===== MATERIAL FOR THE TASK
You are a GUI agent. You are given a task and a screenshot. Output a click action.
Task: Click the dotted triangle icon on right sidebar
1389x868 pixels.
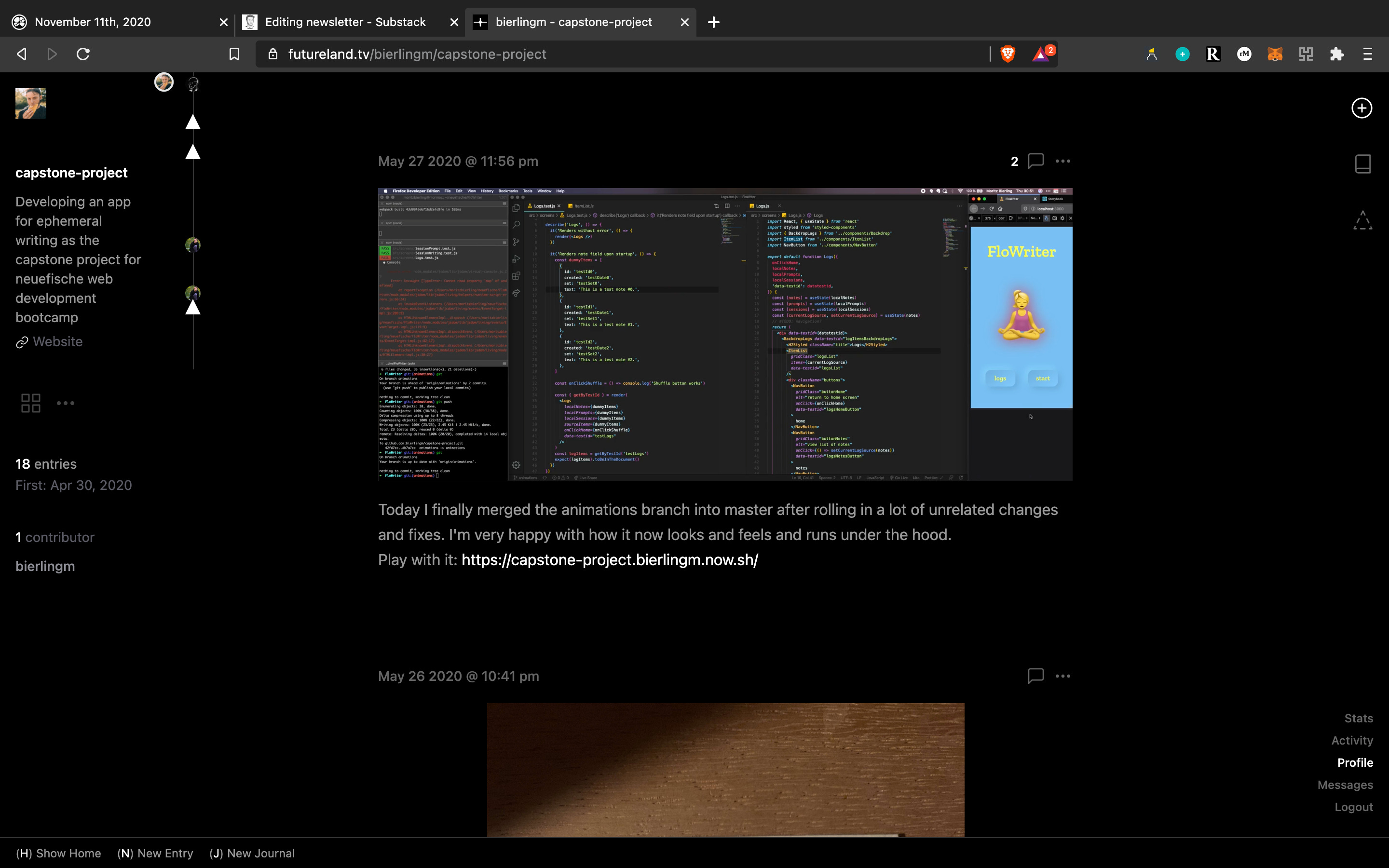tap(1362, 220)
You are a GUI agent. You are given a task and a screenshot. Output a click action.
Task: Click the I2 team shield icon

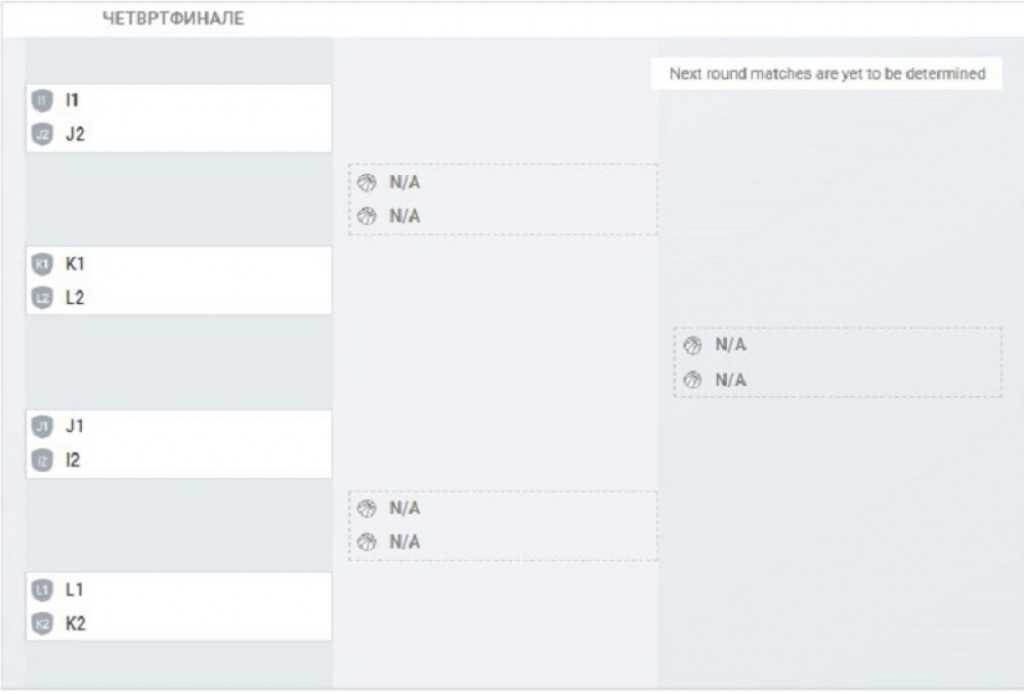(x=41, y=461)
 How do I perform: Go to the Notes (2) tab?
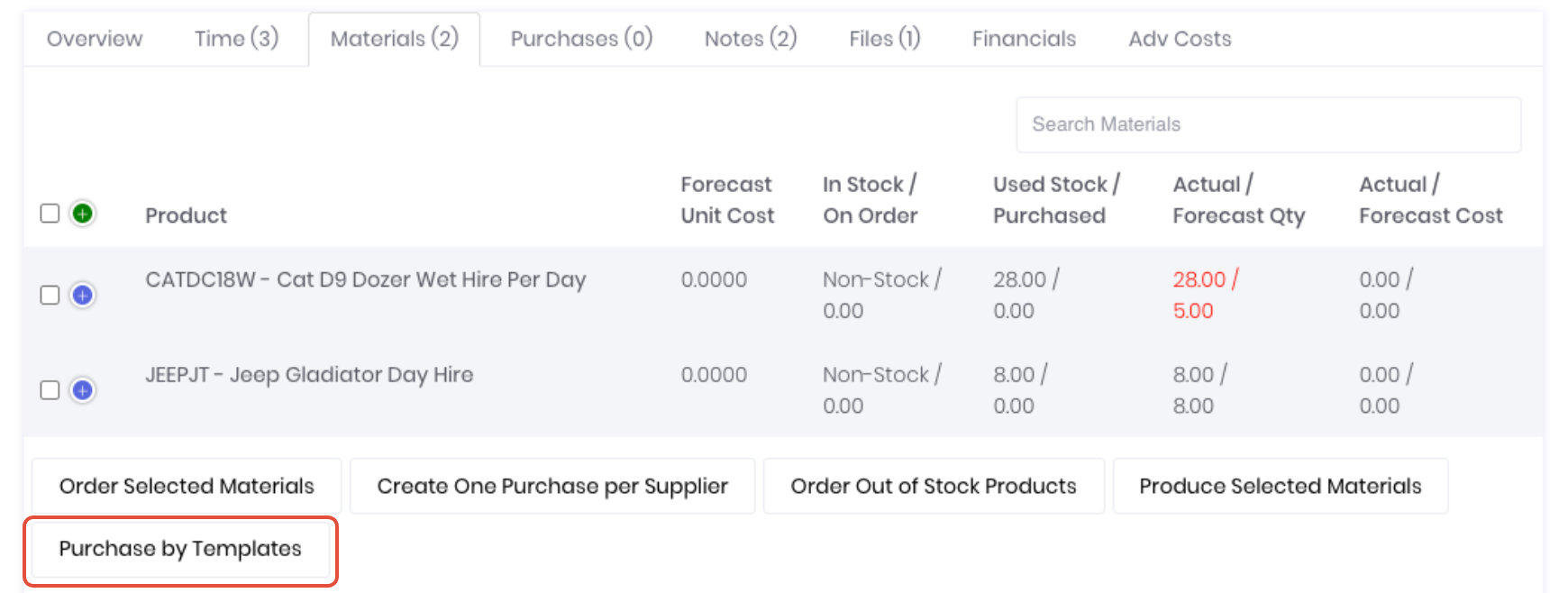(751, 39)
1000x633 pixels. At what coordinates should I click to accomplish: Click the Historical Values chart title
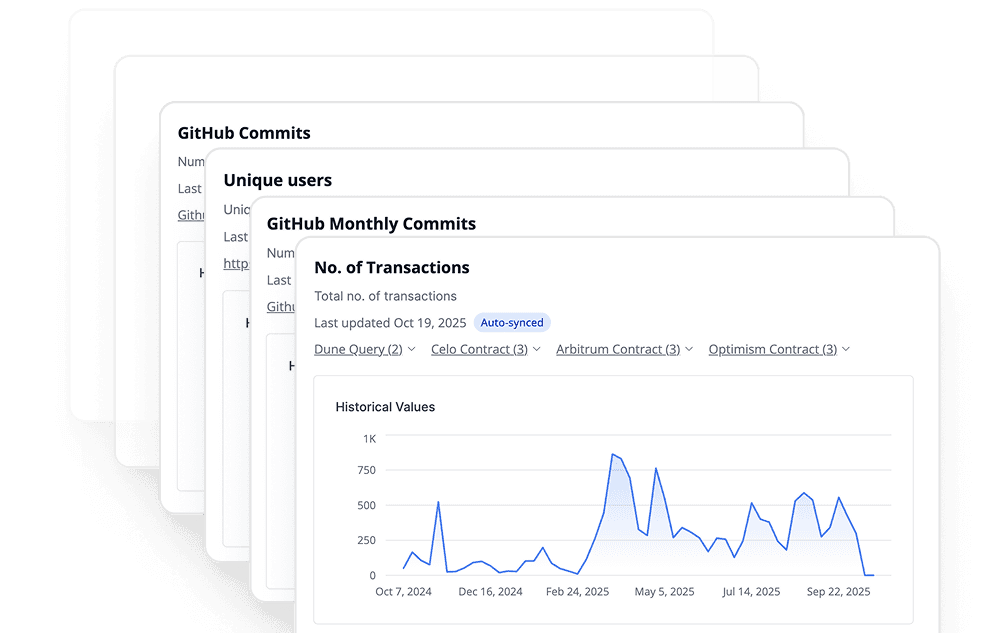[x=384, y=407]
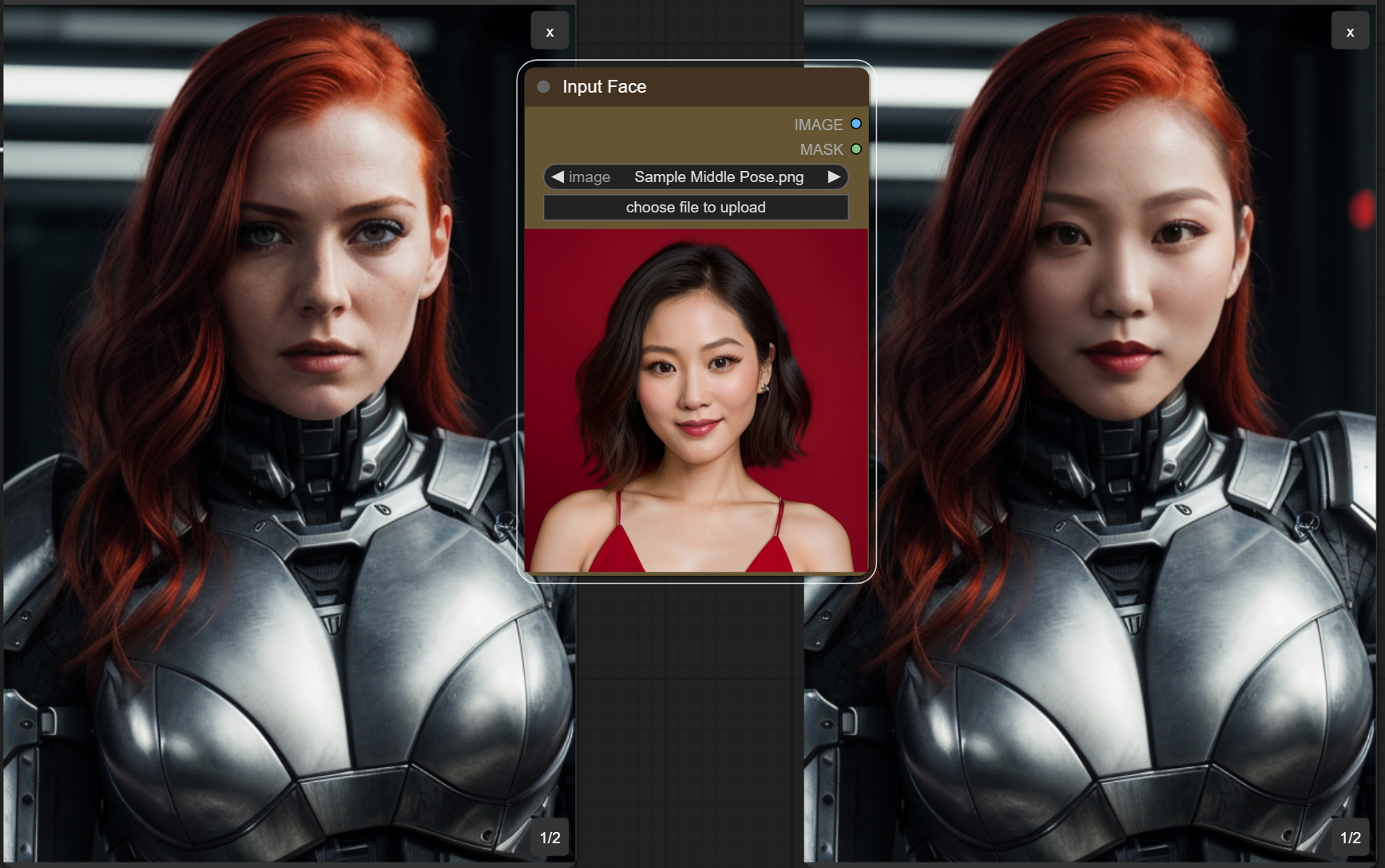Select the right armored output preview image
Image resolution: width=1385 pixels, height=868 pixels.
(1094, 479)
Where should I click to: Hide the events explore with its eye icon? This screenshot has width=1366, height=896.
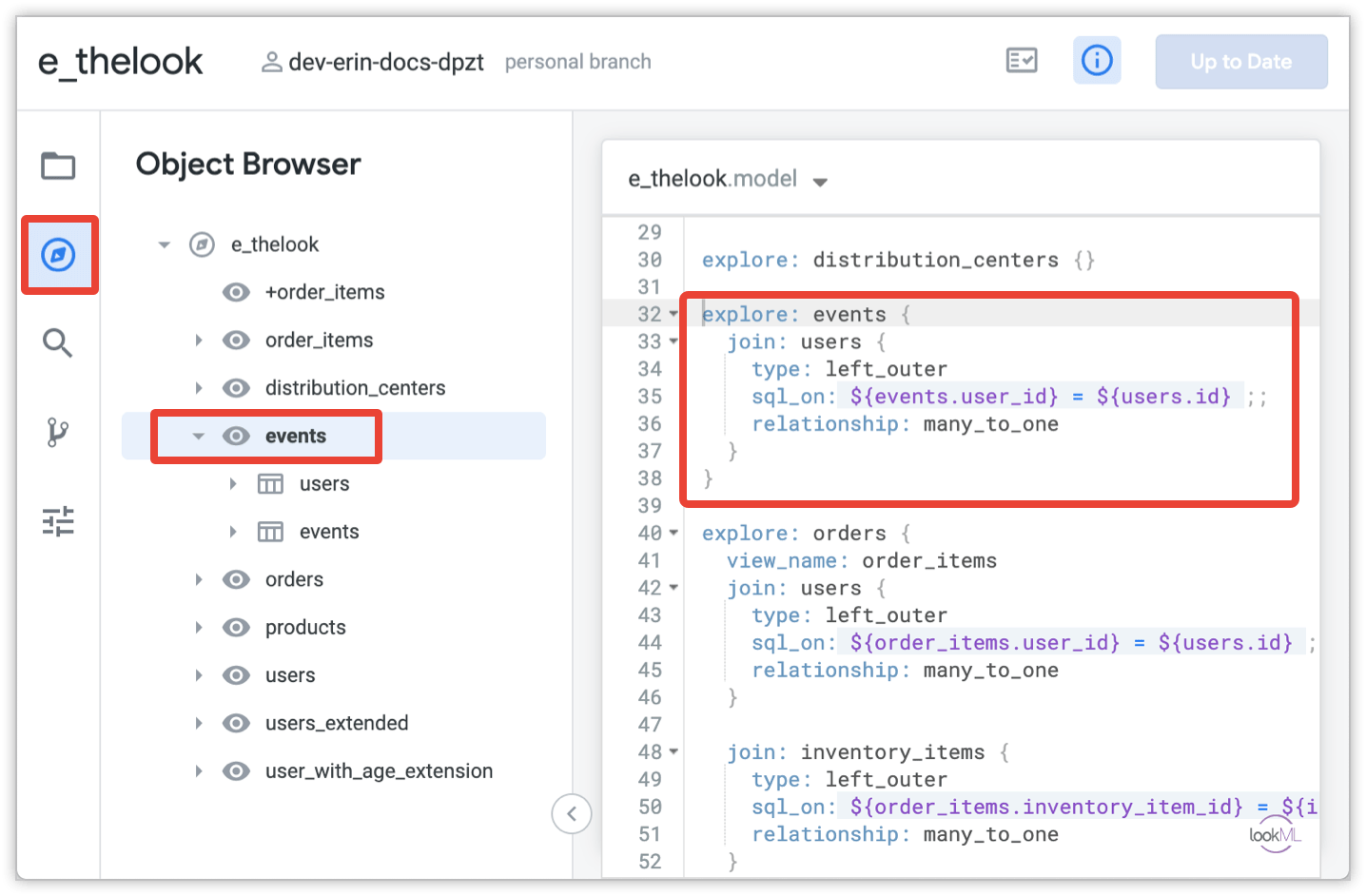pyautogui.click(x=236, y=436)
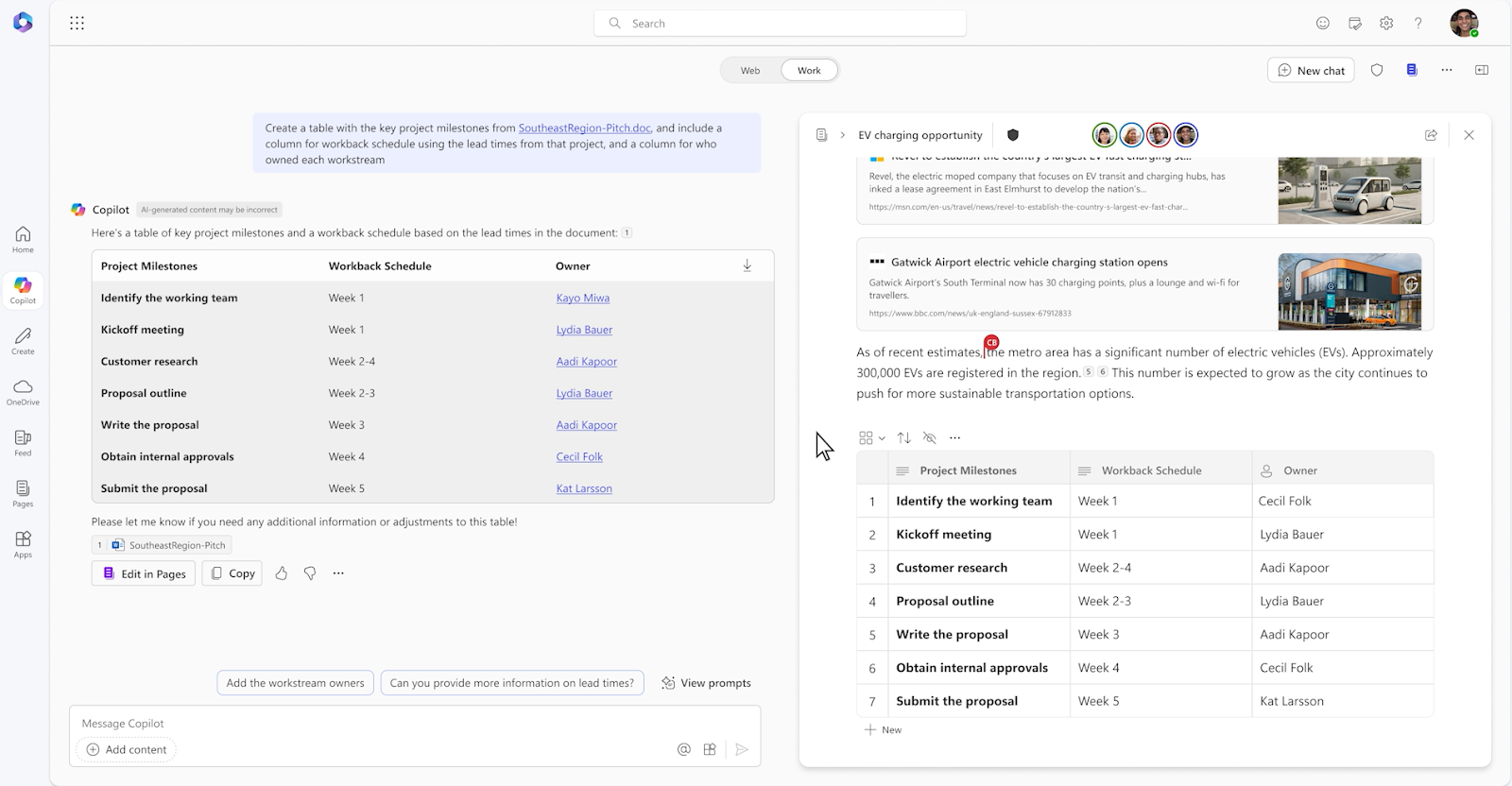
==========
Find every line above that contains the string "height" and copy each such line. The match is case-sensitive.

_EXERCISE OUTPUT:_
Image resolution: width=1385 pixels, height=868 pixels.
Where should I click to: Hide the events explore with its eye icon? This screenshot has width=1366, height=896.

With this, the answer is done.